(WORK REQUIRED) The lines to copy from the data below are those that hold the string "computer".

----------------

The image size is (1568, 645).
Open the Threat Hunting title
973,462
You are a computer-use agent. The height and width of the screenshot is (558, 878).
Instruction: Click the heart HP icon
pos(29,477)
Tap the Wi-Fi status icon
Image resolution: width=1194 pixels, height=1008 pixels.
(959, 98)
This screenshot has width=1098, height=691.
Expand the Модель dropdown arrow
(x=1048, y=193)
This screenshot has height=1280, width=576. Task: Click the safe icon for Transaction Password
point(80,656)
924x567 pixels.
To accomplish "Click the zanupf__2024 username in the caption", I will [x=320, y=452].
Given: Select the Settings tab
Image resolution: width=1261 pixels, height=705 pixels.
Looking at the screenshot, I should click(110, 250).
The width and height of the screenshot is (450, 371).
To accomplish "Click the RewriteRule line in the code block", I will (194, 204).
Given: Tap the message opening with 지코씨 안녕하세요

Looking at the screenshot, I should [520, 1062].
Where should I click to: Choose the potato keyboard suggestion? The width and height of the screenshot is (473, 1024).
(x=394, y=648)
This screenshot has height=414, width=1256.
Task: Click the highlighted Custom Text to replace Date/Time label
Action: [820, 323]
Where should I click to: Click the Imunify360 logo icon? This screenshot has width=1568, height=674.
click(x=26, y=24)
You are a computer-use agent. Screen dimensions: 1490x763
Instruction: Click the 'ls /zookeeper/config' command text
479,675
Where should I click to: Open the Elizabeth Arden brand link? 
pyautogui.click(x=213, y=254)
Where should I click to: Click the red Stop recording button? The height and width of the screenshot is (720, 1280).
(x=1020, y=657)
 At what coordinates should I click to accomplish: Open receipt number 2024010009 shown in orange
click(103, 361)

----------------

(YOUR SOLUTION)
You are a computer-use agent. The height and width of the screenshot is (558, 878).
You are a computer-use agent. Screen dimensions: 1490x763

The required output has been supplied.